> [SOURCE PASSAGE]
··········

Diversification is Not a Panacea

The traditional way to reduce risk is to diversify. However, as we have learned in the 21st century, a well-diversified portfolio is not immune from outsized losses. The second half of 2008 saw losses in so many asset classes that it seemed there was no place to hide unless you just sold everything and waited it out in cash. Here, we look at a portfolio of three uncorrelated asset classes to see what happened.

The S&P 500 experienced a total decline in the stock market crash from October 2007 to March 2009 of almost 60 percent. The only market decline that was more severe during the past 100 years occurred at the start of the Great Depression (1929-32). The drawdown during the 2007-09 decline for the SPDR ETF for the S&P 500 (NYSE:SPY) was a monstrous 55.2 percent, cushioned slightly from the total fall for the index by dividends paid.

Standard portfolio management practices developed over the previous three decades failed to protect investors from significant losses. Two of our previous articles on Investing Daily have looked at how simple binary portfolios of SPY behaved during recent years.

Treasuries: A Great But Bumpy Ride (July 2) looked at combining SPY with a bond ETF (NYSE: TLT). This combination did cut the maximum drawdown to “only” 21.5 percent, but still left four other significant drawdowns over the 10-year period. The average loss for the five drawdowns was 14 percent. The old-fashioned idea that bonds go up when stocks go down just hasn’t worked very well in the new century.

Gold’s Persistent Allure (June 19) combined SPY with the gold ETF (NYSE: GLD). That reduced the maximum drawdown a little below 20 percent, but produced eight other significant drawdowns. The average for the nine drawdowns was 9.9 percent in the 7 ½ years studied.

We have also looked at the binary portfolio for TLT combined with GLD (not published before) and obtained similar results, which we will discuss briefly here.

These two ETFs have a correlation coefficient R = 0.04, virtually zero correlation over the 7 ½ year period since GLD was first available (November 18, 2004). The time variation of the correlation in this case is much less than for the first two ETF pairs, and stayed in the negligible area (+/-0.2) for all 7 ½ years for both 6-month and one-year correlations. The 30-day correlation reached the poor correlation range outside of +/-0.2 less than 5 percent of the time.

··········

> [RECORDS PROVIDED]
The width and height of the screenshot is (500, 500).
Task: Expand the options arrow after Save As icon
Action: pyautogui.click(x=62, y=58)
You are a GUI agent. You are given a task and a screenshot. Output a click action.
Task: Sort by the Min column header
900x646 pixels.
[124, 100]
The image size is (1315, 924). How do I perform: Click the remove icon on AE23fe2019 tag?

··········

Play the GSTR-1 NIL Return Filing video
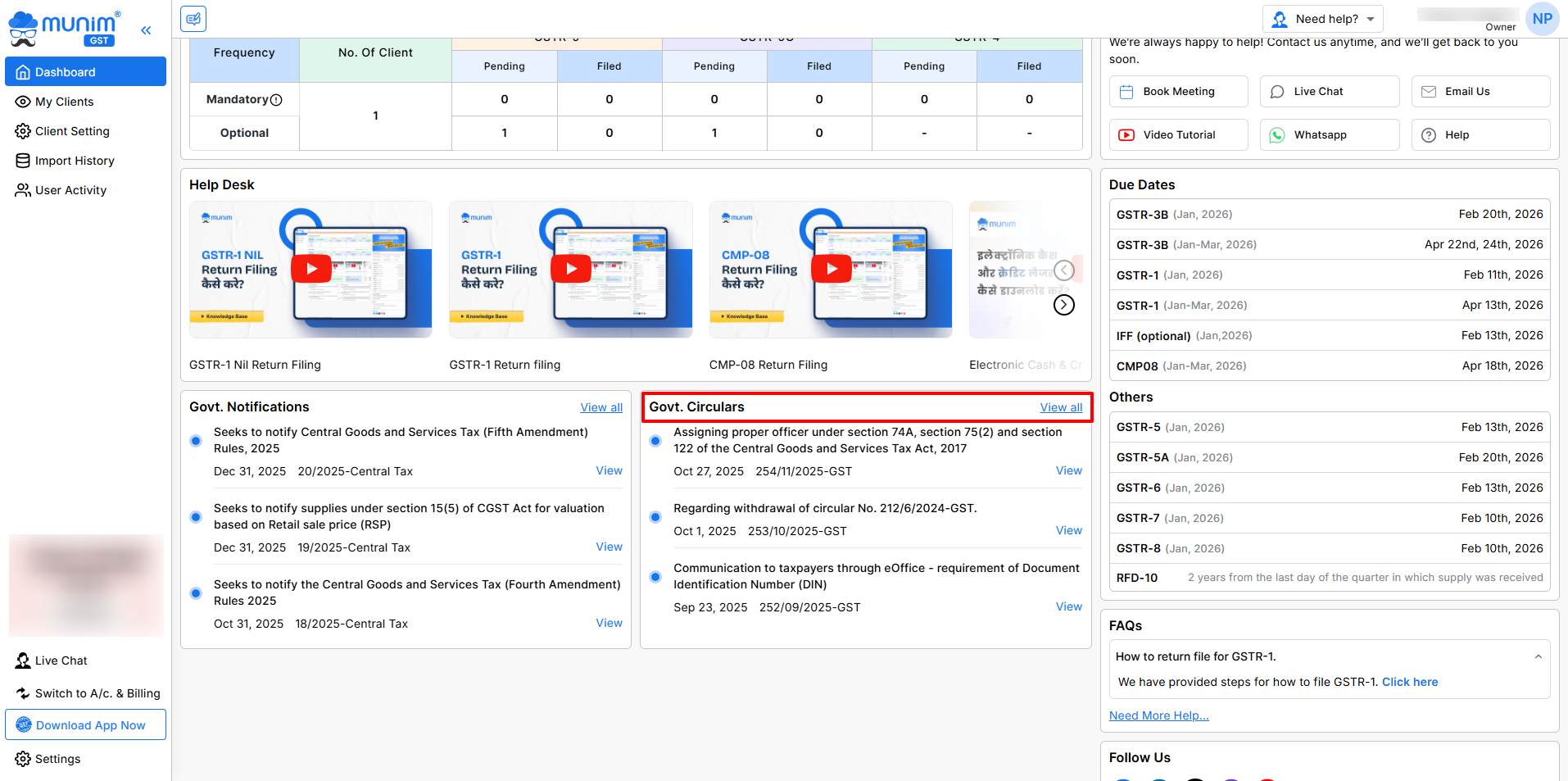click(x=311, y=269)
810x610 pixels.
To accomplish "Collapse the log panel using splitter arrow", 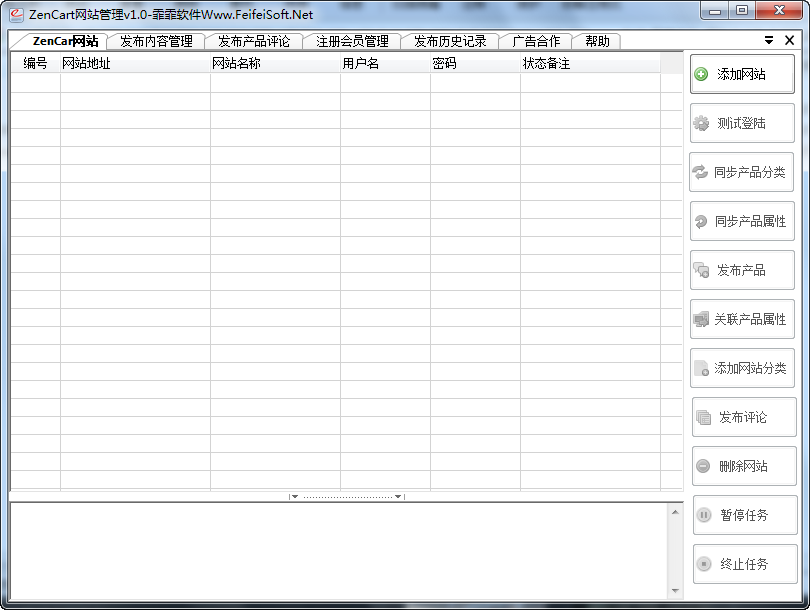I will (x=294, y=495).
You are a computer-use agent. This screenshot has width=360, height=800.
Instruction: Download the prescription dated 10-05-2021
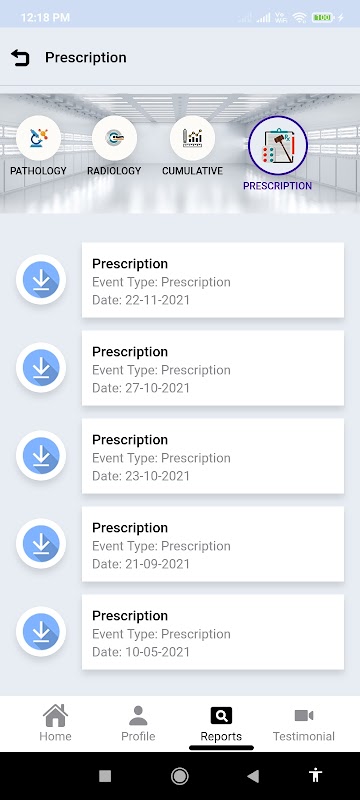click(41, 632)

··········

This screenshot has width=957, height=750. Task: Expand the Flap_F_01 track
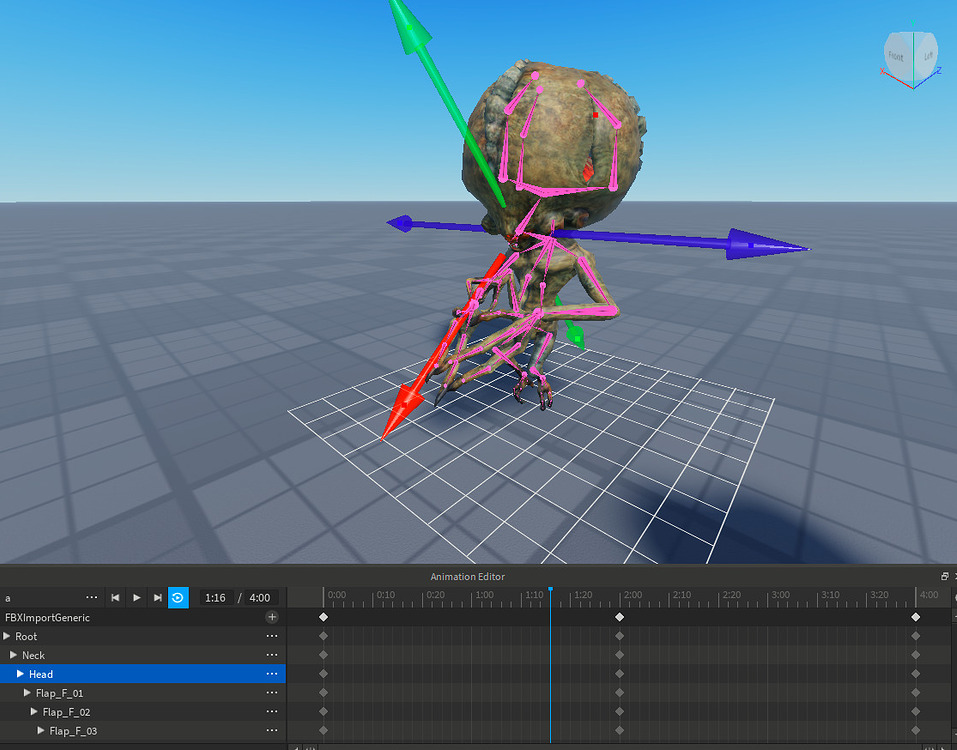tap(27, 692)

··········

> [REQUIREMENTS] Pick up the piece on portfolio diversification after its last sentence and continue it.

> [WRITTEN REPLY]
This is a classic case of two variables having virtually no correlation even over short time intervals. The other two pairs examined in the previous articles had a much stronger time variant behavior of correlation.

Yet the result for GLD combined with TLT is surprisingly similar to the other two pairs, as demonstrated in the following graph and the table below it.

In this article, we will go one step further to look at a three-component portfolio, one-third in each of the three ETFs. The relative performance graph appears to be a little smoother for the three-ETF portfolio, compared to the three binary portfolios:

The drawdown data doesn’t bear out the first impression. The worst drawdown is nearly identical to two of the three binary pairs. The effect that might have been anticipated because of the lower 18.8 percent drawdown for the TLT/GPD pair has not materialized.

The 21st century problem that investors must cope with is the failure of mixing asset classes of nominally poor, nil or even negative correlations. This process just hasn’t been working as described by Modern Portfolio Theory. The reason for this is that correlations can vary over different time periods. In the second half of 2008, we had what many call a Black Swan event, something so improbable that it can never happen. But it did.

We now recognize that the old rules based on normal distributions and time averaged correlations just don’t work when correlations change drastically with time. The Black Swan arrives when all the presumed uncorrelated elements line up and become highly correlated. Even when the correlations don’t change significantly, near zero correlations are not all that effective in reducing drawdown losses compared to cases where correlations shift more into alignment. This is seen with the TLT/GLD pairing reviewed above.

The reason that Black Swan events were presumed virtually impossible was the result of making poor assumptions and then building a theory on them.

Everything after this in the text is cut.